- [Data supplied]:
◆ ◆ ◆
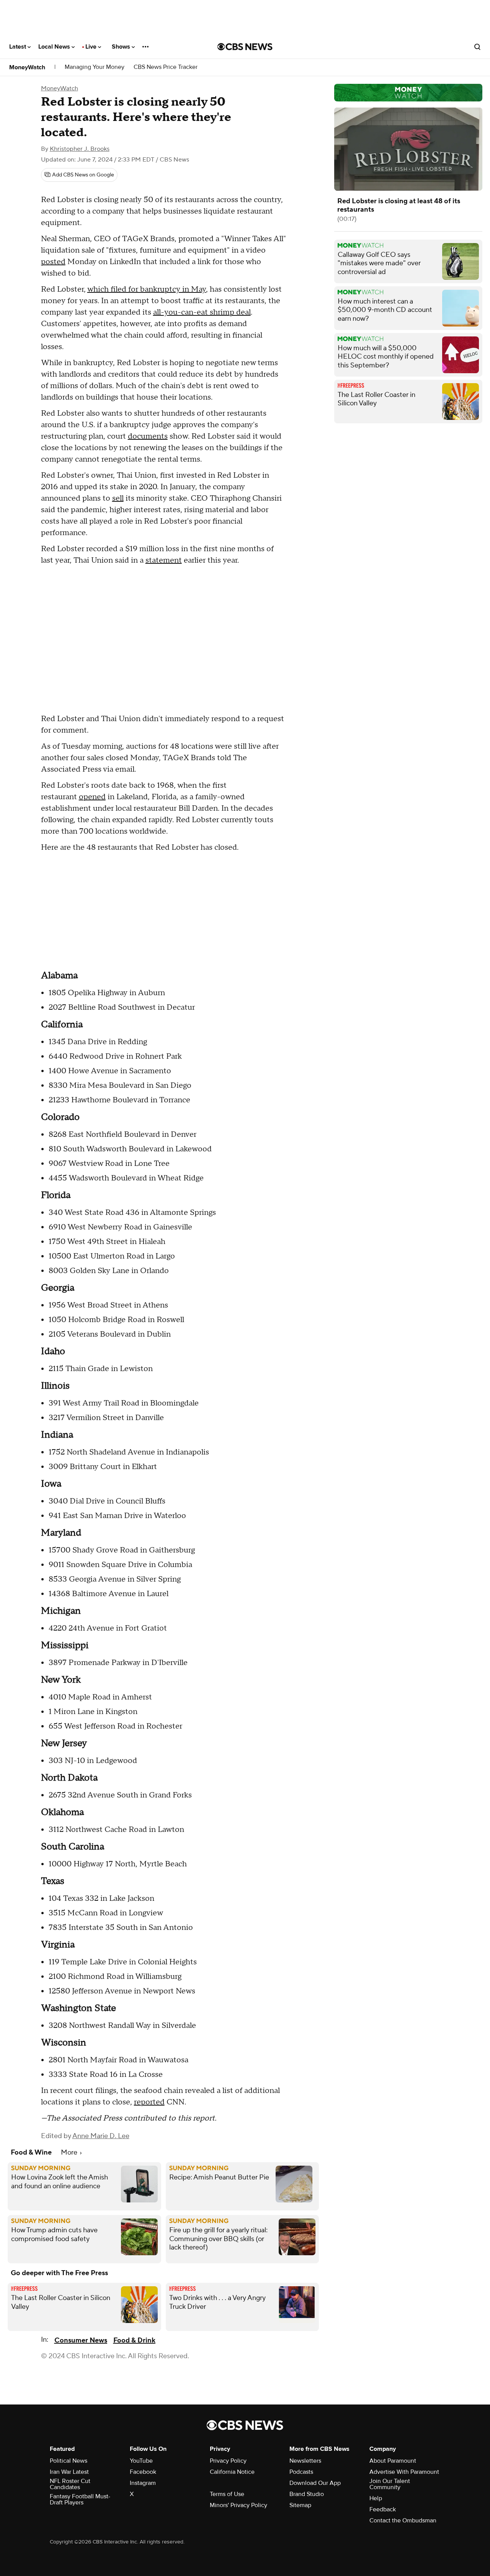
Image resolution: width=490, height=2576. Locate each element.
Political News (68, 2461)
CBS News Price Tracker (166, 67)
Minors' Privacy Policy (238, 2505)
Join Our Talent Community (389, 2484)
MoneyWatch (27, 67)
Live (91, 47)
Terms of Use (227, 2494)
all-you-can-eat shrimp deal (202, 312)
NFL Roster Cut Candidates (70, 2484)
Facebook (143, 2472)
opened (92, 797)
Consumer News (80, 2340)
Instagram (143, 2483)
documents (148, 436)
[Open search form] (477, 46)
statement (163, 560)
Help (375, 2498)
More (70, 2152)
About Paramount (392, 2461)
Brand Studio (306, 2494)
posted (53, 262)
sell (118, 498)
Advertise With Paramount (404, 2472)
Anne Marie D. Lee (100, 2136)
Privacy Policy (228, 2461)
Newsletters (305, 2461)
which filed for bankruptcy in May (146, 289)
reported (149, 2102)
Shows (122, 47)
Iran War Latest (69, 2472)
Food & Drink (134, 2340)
◆ ◆ ◆
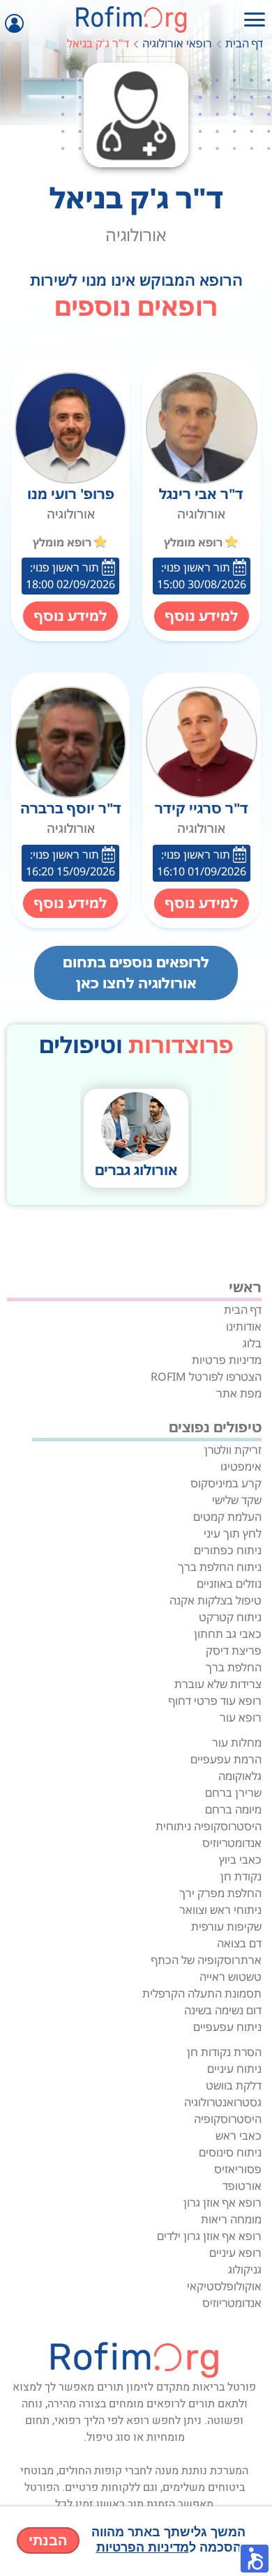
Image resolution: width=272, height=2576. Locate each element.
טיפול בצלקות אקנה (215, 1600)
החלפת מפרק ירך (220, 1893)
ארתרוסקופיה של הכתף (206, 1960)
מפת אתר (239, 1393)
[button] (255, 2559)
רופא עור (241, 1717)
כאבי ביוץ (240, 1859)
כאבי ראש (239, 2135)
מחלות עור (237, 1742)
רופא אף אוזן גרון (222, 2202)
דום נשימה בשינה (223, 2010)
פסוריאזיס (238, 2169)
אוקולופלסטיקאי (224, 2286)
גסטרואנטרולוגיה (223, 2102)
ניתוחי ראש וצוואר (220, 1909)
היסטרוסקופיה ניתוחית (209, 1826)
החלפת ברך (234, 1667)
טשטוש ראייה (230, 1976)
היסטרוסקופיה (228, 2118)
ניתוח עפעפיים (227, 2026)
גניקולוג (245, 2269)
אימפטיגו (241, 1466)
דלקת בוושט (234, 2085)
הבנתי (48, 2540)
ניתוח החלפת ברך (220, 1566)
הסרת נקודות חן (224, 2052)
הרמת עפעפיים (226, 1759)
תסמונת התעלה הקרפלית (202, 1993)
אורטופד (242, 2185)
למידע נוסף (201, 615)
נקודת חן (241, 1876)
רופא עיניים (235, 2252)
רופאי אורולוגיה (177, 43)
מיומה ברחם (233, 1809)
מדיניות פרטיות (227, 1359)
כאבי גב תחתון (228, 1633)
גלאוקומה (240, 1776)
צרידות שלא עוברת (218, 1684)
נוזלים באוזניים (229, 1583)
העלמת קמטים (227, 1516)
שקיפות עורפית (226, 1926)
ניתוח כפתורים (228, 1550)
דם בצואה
◆ ◆ ◆
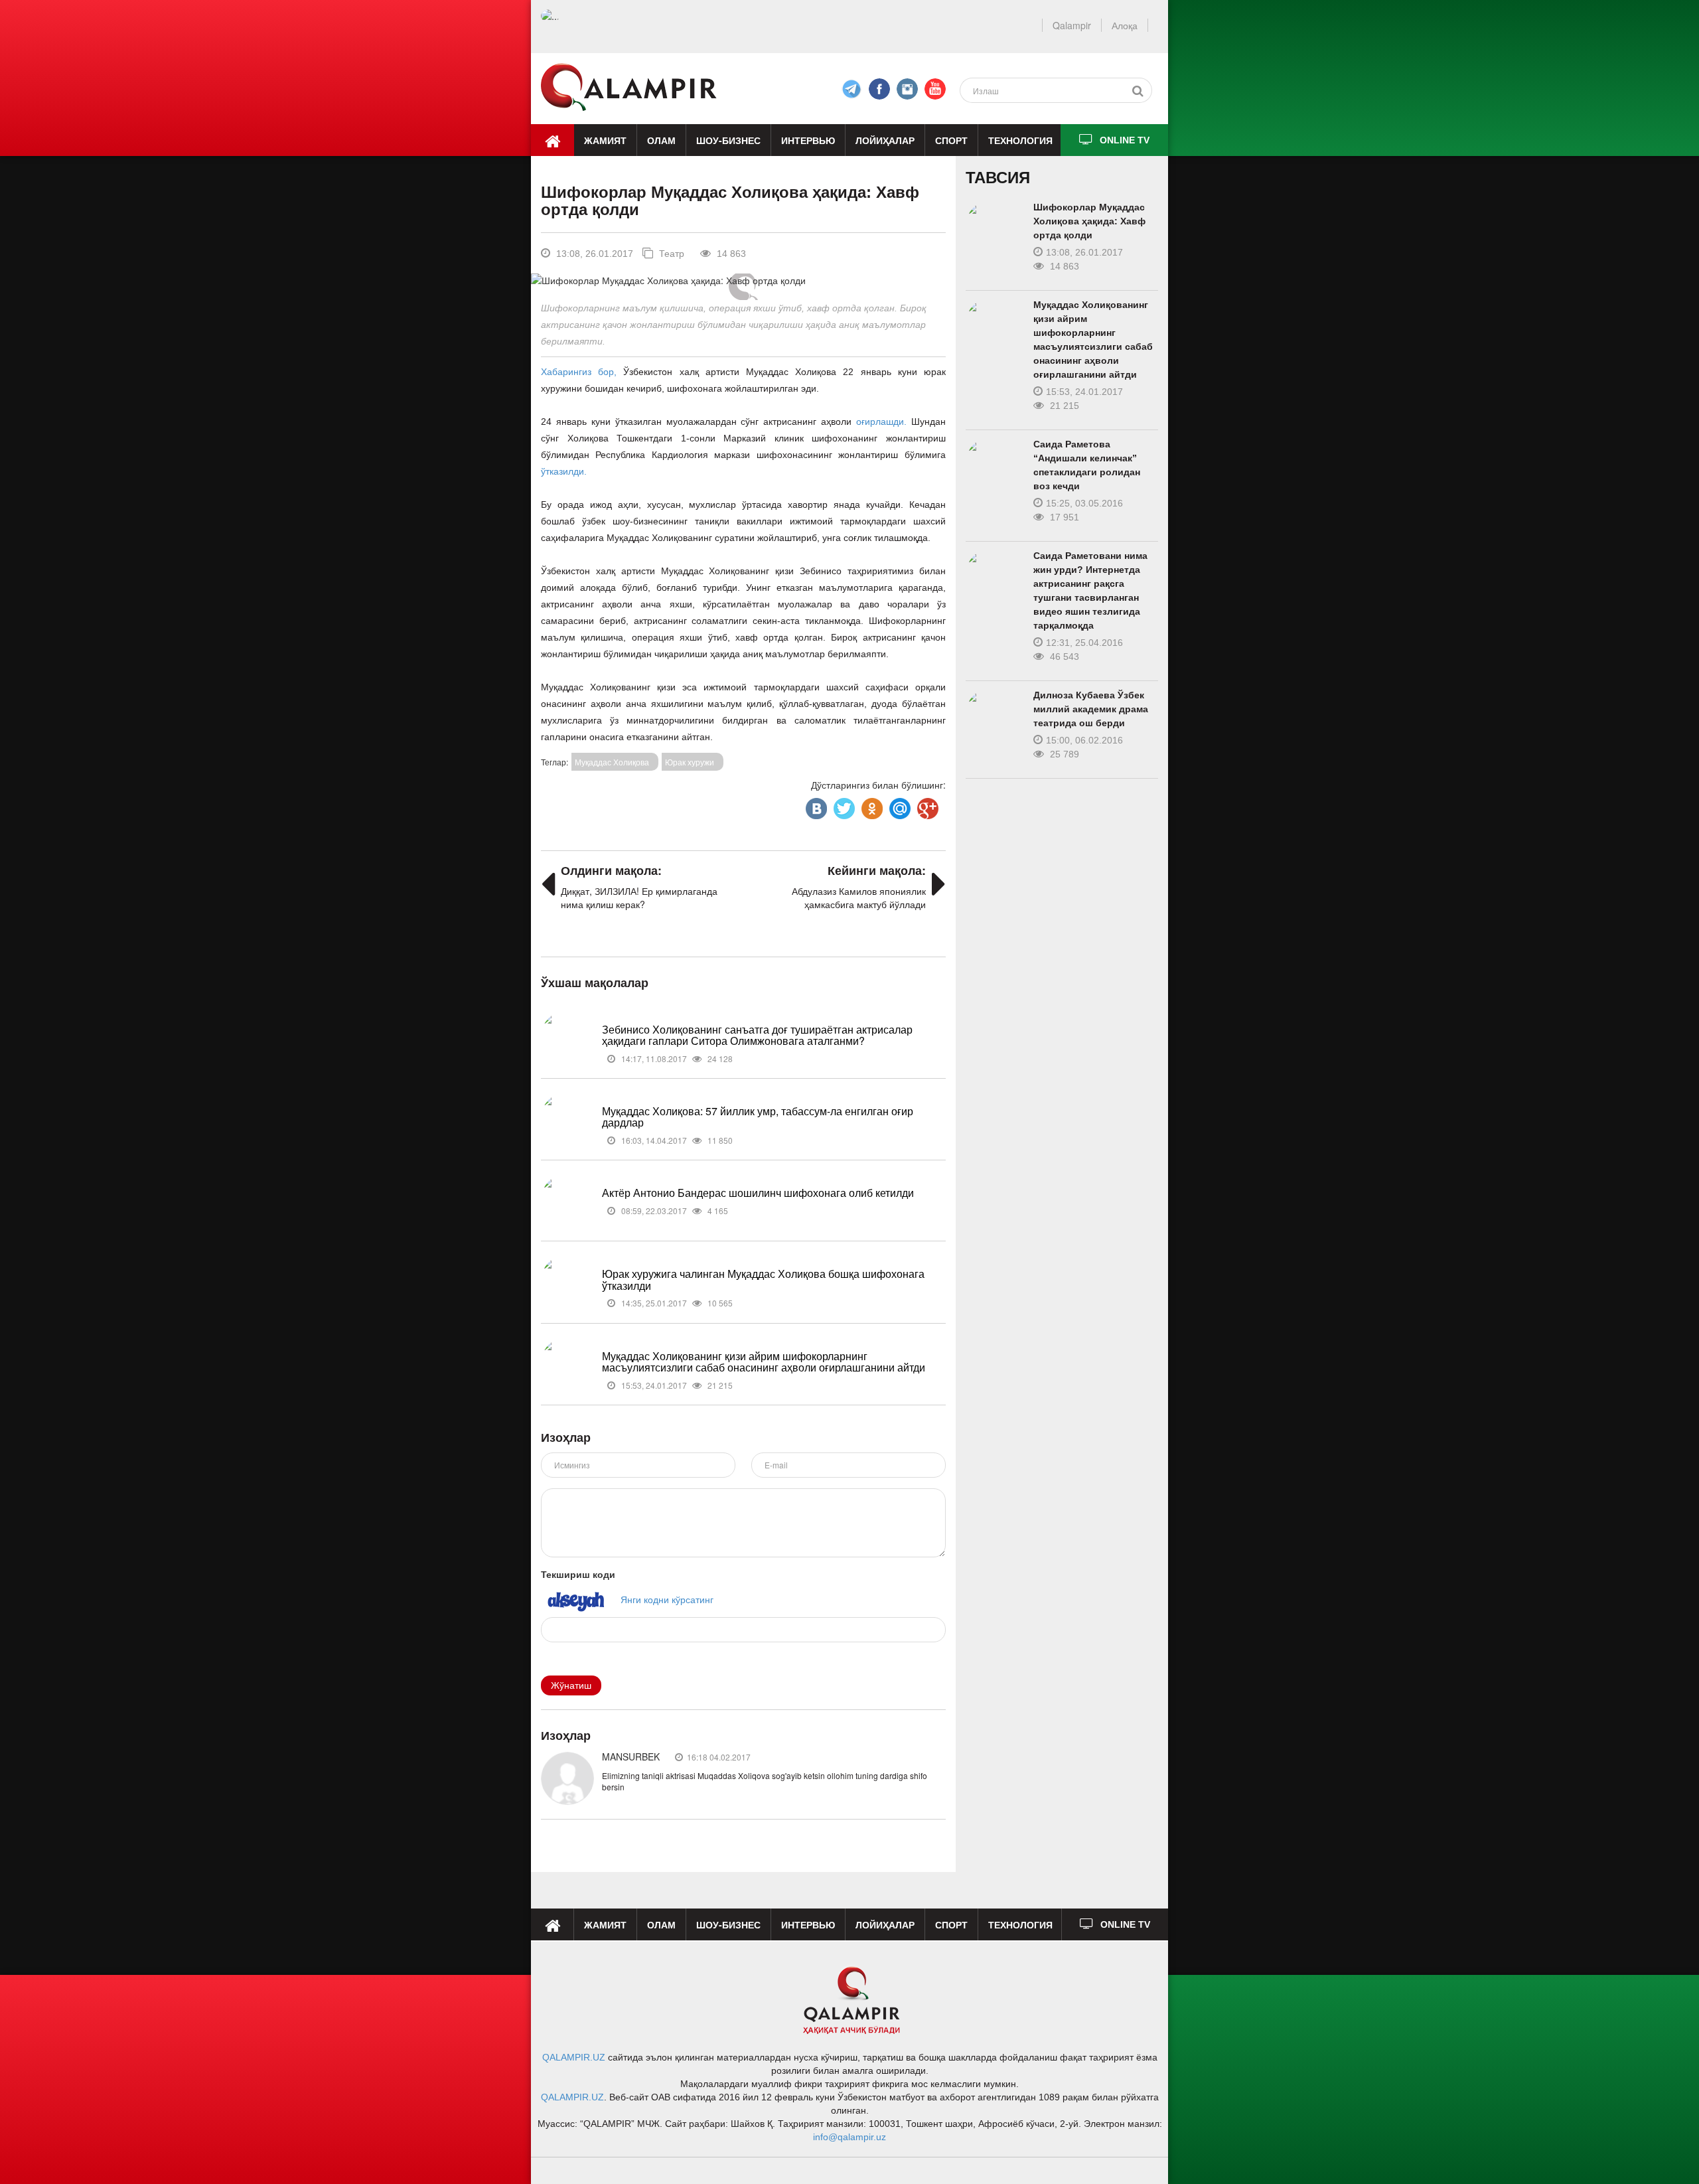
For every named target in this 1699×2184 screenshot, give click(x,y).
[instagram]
◆ ◆ ◆
- [Try it]: For this exercise, work out how many lines in the material include "each", and give only the number.

- [Answer to the problem]: 2